The filmmaker compared the impending box-office showdown to a race in which he would be competing with sprinting legend Usain Bolt. Besson knows he will lose but he wants to lose with honor, he told the Comic-Con crowd.

“You will feel my breath on your neck,” was his message to Nolan.

And that’s because Besson knows that he has something unique on his hands.

Before showing his reel, the filmmaker received the Inkpot Award for his contribution to the genre world from Comic-Con’s programming director Eddie Ibrahim. Besson left the award on the podium and told the crowd,  "You can tell me after the seven minutes [of footage] if I deserve it.”

Then came the reel: scenes of alien worlds, heroes in cool armored costumes, repartee between Valerian and Laureline, a man controlling a machine gun via a cybernetic helmet, a chase through multiple environments.  

After it was over, much of the crowd was on its feet.

"Can I take it?" Besson asked, pointing to the Inkpot. The crowd roared its approval.

DeHaan and Delevingne were on hand for the panel, with DeHaan describing his character as one of wearing “this armor that he wants people to think he’s the coolest and the greatest.”

DeHaan also offered a peek into his acting process on this film, contrasting it to some of his other work, such as Kill Your Darlings, the indie he starred in opposite Daniel Radcliffe.

“For this movie, a thing I did was working out, every morning, getting myself into a Valerian attitude," he said. “And that would not work for a film like [Kill Your Darlings]. It’s about finding a way into the character.”

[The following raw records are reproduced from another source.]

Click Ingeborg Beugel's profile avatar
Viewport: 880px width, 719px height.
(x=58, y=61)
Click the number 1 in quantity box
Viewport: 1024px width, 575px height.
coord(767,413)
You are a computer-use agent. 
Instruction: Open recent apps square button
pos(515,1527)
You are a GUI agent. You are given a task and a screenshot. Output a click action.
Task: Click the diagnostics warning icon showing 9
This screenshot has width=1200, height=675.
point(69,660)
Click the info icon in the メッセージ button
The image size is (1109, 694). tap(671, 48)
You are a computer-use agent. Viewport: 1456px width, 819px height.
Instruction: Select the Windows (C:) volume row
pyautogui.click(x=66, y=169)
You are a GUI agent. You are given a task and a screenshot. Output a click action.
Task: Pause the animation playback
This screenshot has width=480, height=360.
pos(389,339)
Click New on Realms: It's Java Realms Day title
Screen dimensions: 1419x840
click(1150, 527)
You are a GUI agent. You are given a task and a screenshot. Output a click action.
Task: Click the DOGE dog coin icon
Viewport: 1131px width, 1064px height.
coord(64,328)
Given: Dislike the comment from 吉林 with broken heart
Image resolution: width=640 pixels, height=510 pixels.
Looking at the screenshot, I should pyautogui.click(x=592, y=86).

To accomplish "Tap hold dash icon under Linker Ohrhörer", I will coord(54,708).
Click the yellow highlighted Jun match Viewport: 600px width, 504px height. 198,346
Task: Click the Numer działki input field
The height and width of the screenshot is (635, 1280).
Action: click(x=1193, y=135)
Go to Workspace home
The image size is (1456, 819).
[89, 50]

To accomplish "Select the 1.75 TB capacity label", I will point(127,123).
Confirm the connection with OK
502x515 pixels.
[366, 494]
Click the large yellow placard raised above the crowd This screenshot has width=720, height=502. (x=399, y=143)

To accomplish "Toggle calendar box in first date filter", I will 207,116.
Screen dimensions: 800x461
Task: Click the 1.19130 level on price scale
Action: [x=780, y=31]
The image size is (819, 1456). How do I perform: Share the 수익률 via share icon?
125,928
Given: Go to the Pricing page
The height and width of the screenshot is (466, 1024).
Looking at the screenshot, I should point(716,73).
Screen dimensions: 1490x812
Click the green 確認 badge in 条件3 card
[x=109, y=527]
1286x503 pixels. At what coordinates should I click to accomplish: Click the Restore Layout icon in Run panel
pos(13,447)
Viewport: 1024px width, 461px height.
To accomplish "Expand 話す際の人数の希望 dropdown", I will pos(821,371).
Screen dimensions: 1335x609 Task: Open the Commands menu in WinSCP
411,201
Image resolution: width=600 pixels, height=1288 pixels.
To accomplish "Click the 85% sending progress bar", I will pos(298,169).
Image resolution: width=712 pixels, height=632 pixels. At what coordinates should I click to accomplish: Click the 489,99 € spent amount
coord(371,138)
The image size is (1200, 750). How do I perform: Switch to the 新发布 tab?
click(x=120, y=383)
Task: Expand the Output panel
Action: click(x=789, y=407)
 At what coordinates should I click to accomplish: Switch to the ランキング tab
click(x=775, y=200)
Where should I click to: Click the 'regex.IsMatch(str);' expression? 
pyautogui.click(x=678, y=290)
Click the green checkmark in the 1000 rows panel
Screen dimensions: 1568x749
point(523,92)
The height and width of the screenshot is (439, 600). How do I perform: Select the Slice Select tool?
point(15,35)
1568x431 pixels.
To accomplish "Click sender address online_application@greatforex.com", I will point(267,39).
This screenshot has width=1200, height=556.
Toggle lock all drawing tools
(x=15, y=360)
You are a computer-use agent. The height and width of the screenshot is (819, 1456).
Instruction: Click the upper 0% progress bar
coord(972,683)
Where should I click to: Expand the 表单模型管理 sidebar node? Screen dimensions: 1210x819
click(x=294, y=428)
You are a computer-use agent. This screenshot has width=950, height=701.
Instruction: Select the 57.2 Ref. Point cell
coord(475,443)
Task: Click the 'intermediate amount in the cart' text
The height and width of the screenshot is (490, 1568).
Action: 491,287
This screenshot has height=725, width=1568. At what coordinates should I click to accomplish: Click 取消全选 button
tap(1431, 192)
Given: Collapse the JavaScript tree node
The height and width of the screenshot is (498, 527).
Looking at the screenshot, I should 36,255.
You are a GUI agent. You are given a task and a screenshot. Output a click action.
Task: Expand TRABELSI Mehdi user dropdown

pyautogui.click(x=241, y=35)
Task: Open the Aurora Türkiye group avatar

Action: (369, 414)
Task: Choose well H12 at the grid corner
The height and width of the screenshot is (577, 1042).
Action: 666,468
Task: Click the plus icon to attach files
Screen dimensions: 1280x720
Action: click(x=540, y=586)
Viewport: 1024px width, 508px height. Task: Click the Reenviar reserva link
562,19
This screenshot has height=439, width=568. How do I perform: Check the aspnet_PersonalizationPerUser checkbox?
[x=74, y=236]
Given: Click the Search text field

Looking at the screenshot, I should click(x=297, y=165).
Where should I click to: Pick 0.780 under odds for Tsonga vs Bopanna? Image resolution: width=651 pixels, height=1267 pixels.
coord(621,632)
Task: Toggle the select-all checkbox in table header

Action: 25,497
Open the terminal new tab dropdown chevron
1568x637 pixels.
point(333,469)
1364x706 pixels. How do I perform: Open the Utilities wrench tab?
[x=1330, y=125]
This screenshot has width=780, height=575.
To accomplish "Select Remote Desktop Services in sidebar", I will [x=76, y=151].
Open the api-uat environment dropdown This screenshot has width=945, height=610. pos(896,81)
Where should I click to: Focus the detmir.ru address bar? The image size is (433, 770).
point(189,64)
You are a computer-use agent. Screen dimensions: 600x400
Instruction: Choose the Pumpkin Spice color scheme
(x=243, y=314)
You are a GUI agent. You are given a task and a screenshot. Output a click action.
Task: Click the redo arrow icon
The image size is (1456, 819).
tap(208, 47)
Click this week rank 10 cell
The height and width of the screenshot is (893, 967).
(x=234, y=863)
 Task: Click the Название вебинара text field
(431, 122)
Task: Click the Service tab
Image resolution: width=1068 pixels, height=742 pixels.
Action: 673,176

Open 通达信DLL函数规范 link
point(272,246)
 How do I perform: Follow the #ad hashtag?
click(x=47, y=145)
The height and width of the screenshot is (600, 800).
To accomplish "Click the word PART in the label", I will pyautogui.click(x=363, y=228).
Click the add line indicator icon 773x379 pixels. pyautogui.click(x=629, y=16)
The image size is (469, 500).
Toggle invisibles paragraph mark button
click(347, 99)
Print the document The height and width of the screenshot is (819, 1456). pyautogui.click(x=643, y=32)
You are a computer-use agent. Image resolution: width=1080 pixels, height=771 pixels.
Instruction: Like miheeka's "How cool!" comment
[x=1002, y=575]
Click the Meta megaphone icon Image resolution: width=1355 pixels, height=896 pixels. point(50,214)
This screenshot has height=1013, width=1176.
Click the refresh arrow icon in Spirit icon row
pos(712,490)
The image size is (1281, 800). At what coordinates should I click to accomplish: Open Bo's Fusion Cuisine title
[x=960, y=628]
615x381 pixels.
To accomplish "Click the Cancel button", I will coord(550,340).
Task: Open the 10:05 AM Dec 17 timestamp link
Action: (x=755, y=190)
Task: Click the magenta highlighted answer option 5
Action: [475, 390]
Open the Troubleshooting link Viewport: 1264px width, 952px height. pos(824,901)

One of Besson’s landmark works was 1997's The Fifth Element, the sci-fi action thriller starring Bruce Willis and Milla Jovovich. The movie did OK upon its initial release but gained a large following over time.

“Twenty years ago I was [considered] weird,” said the filmmaker. “And 20 years later, the world has gotten as weird as me.” His new film may do better, he said.

Besson also said that while Fifth Element had about 200 shots of visual effect, Valerian has over 2,700.